▶ The records:

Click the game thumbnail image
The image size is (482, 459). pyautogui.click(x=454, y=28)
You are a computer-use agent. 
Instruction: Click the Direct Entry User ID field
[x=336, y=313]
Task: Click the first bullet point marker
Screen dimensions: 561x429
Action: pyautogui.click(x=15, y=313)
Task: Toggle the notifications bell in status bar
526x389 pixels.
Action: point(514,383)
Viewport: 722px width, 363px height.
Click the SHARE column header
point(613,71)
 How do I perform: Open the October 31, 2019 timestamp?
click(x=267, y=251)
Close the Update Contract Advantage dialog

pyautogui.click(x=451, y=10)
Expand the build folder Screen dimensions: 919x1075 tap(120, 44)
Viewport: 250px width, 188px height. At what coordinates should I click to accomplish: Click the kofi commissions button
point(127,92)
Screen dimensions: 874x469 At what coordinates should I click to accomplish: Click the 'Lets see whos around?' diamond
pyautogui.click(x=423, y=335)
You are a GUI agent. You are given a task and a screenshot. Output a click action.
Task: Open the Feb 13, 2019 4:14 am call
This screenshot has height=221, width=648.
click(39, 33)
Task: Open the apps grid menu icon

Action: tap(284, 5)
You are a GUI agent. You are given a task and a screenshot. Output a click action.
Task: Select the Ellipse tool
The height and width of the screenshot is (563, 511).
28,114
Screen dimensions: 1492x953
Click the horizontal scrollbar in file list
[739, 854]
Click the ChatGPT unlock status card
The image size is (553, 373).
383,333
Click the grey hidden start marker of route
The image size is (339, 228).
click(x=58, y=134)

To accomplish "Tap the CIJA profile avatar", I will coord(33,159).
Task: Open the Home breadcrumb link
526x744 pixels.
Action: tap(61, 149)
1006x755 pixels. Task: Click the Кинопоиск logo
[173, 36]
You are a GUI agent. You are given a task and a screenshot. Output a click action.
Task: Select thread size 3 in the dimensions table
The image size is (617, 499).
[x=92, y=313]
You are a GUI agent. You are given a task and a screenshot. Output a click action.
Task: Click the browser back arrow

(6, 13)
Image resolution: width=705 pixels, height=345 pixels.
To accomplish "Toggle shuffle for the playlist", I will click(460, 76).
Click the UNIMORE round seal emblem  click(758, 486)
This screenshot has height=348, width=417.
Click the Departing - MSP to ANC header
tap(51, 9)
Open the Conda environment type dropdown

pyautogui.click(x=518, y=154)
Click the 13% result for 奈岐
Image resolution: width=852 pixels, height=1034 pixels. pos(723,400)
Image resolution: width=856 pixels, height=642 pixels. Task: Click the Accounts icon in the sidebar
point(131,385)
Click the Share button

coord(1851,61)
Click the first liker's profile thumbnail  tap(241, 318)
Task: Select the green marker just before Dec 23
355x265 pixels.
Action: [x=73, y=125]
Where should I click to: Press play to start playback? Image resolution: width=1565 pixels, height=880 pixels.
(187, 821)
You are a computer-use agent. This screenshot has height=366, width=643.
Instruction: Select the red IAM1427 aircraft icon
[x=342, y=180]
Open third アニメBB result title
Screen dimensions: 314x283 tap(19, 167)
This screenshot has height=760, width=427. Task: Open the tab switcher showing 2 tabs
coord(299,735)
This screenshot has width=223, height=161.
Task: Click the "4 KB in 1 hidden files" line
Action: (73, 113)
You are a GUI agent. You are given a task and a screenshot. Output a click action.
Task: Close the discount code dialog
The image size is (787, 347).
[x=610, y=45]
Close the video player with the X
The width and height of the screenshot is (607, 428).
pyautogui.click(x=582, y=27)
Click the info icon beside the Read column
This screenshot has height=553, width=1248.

▶ Exercise aim:
Print all of the items above again without changing a character, keeping their order and line breaks.

▶ Answer below:
Click the game thumbnail image
The image size is (482, 459). pyautogui.click(x=454, y=28)
You are a computer-use agent. 
Instruction: Click the Direct Entry User ID field
[x=336, y=313]
Task: Click the first bullet point marker
Screen dimensions: 561x429
Action: pyautogui.click(x=15, y=313)
Task: Toggle the notifications bell in status bar
526x389 pixels.
Action: point(514,383)
Viewport: 722px width, 363px height.
Click the SHARE column header
point(613,71)
 How do I perform: Open the October 31, 2019 timestamp?
click(x=267, y=251)
Close the Update Contract Advantage dialog

pyautogui.click(x=451, y=10)
Expand the build folder Screen dimensions: 919x1075 tap(120, 44)
Viewport: 250px width, 188px height. At what coordinates should I click to accomplish: Click the kofi commissions button
point(127,92)
Screen dimensions: 874x469 At what coordinates should I click to accomplish: Click the 'Lets see whos around?' diamond
pyautogui.click(x=423, y=335)
You are a GUI agent. You are given a task and a screenshot. Output a click action.
Task: Open the Feb 13, 2019 4:14 am call
This screenshot has height=221, width=648.
click(39, 33)
Task: Open the apps grid menu icon

Action: tap(284, 5)
You are a GUI agent. You are given a task and a screenshot. Output a click action.
Task: Select the Ellipse tool
The height and width of the screenshot is (563, 511).
28,114
Screen dimensions: 1492x953
Click the horizontal scrollbar in file list
[739, 854]
Click the ChatGPT unlock status card
The image size is (553, 373).
383,333
Click the grey hidden start marker of route
The image size is (339, 228).
click(x=58, y=134)

To accomplish "Tap the CIJA profile avatar", I will coord(33,159).
Task: Open the Home breadcrumb link
526x744 pixels.
Action: tap(61, 149)
1006x755 pixels. Task: Click the Кинопоиск logo
[173, 36]
You are a GUI agent. You are given a task and a screenshot. Output a click action.
Task: Select thread size 3 in the dimensions table
The image size is (617, 499).
[x=92, y=313]
You are a GUI agent. You are given a task and a screenshot. Output a click action.
Task: Click the browser back arrow

(6, 13)
Image resolution: width=705 pixels, height=345 pixels.
To accomplish "Toggle shuffle for the playlist", I will click(460, 76).
Click the UNIMORE round seal emblem  click(758, 486)
This screenshot has height=348, width=417.
Click the Departing - MSP to ANC header
tap(51, 9)
Open the Conda environment type dropdown

pyautogui.click(x=518, y=154)
Click the 13% result for 奈岐
Image resolution: width=852 pixels, height=1034 pixels. pos(723,400)
Image resolution: width=856 pixels, height=642 pixels. Task: Click the Accounts icon in the sidebar
point(131,385)
Click the Share button

coord(1851,61)
Click the first liker's profile thumbnail  tap(241, 318)
Task: Select the green marker just before Dec 23
355x265 pixels.
Action: [x=73, y=125]
Where should I click to: Press play to start playback? Image resolution: width=1565 pixels, height=880 pixels.
(187, 821)
You are a computer-use agent. This screenshot has height=366, width=643.
Instruction: Select the red IAM1427 aircraft icon
[x=342, y=180]
Open third アニメBB result title
Screen dimensions: 314x283 tap(19, 167)
This screenshot has height=760, width=427. Task: Open the tab switcher showing 2 tabs
coord(299,735)
This screenshot has width=223, height=161.
Task: Click the "4 KB in 1 hidden files" line
Action: (73, 113)
You are a GUI agent. You are given a task and a screenshot. Output a click action.
Task: Close the discount code dialog
The image size is (787, 347).
[x=610, y=45]
Close the video player with the X
The width and height of the screenshot is (607, 428).
pyautogui.click(x=582, y=27)
Click the info icon beside the Read column
This screenshot has height=553, width=1248.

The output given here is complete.